Она уже не сдерживала себя в страстном желании услужить. Мне было трудно понять ее, но, наверное, и она не могла понять меня. Короче говоря, Тамара Не-Слишком-Добренькая зашагала наверх по лестнице. Тихонько постучавшись в дверь маминой спальни и не обращая внимания на обжигавший меня взгляд Розалин, я не стала ждать приглашения и вошла внутрь.

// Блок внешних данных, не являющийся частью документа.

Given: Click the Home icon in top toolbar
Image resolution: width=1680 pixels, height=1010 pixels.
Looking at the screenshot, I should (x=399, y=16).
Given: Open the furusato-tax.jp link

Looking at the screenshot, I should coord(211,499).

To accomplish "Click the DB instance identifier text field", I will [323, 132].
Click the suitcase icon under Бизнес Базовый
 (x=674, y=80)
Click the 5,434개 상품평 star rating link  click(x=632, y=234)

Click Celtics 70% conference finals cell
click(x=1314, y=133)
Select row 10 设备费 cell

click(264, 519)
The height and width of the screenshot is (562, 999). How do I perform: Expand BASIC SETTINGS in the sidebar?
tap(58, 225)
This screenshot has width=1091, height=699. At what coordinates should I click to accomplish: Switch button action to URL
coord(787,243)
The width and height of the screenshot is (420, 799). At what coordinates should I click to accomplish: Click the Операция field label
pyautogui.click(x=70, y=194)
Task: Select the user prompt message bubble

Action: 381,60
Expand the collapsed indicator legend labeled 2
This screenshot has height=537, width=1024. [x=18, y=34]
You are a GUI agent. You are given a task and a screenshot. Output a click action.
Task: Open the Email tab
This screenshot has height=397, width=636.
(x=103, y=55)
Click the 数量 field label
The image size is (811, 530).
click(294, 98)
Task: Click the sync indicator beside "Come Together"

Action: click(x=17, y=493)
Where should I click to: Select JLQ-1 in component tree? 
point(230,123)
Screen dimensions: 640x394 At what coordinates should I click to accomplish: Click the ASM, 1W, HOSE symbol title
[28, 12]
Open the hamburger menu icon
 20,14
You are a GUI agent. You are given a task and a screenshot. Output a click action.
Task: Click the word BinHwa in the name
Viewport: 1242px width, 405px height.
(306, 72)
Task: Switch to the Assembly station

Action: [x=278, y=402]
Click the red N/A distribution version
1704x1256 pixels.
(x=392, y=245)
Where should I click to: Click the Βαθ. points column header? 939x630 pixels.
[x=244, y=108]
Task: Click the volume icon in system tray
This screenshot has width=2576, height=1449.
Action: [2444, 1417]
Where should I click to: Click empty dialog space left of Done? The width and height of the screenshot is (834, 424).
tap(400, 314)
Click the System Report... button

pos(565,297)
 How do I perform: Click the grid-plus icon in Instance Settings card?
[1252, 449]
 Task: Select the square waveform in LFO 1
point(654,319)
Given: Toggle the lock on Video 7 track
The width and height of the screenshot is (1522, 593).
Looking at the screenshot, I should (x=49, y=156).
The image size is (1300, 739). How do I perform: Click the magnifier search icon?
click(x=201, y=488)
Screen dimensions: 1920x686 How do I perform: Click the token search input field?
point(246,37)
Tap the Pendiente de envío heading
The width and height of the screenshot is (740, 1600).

В комнате было темнее, чем прежде. Несмотря на опущенные занавески, сюда все же про никали лучи солнца, которые к вечеру сделались мягче и слабее. В первый раз за последний месяц мама была похожа на мою маму, но не из-за ее материнских инстинктов. Она была укрыта по грудь желтым одеялом, руки вытянуты вдоль тела и крепко прижаты к бокам, как будто гигантский паук скрутил ее в своей паутине, намереваясь убить и съесть. Только Розалин могла так уложить маму, потому что самой маме это было бы не под силу, она не смогла бы так плотно подоткнуть одеяло. Тогда я освободила ее из жуткого плена, положила поверх одеяла ее руки и опустилась на колени возле кровати. У мамы было такое мирное выражение на лице, словно она сделала себе любимую свежую маску, намазалась йогуртом и расслабилась, принимая спа-процедуру. Она лежала не шевелясь, и я даже наклонилась над ней, желая удостовериться, что она дышит.

Потом я долго смотрела на нее, на ее светлые волосы, рассыпанные на подушке, на длинные ресницы, отбрасывающие тени на идеально сохранившуюся кожу. Слегка раздвинув губы, она тихонько выдыхала теплый, сладкий воздух.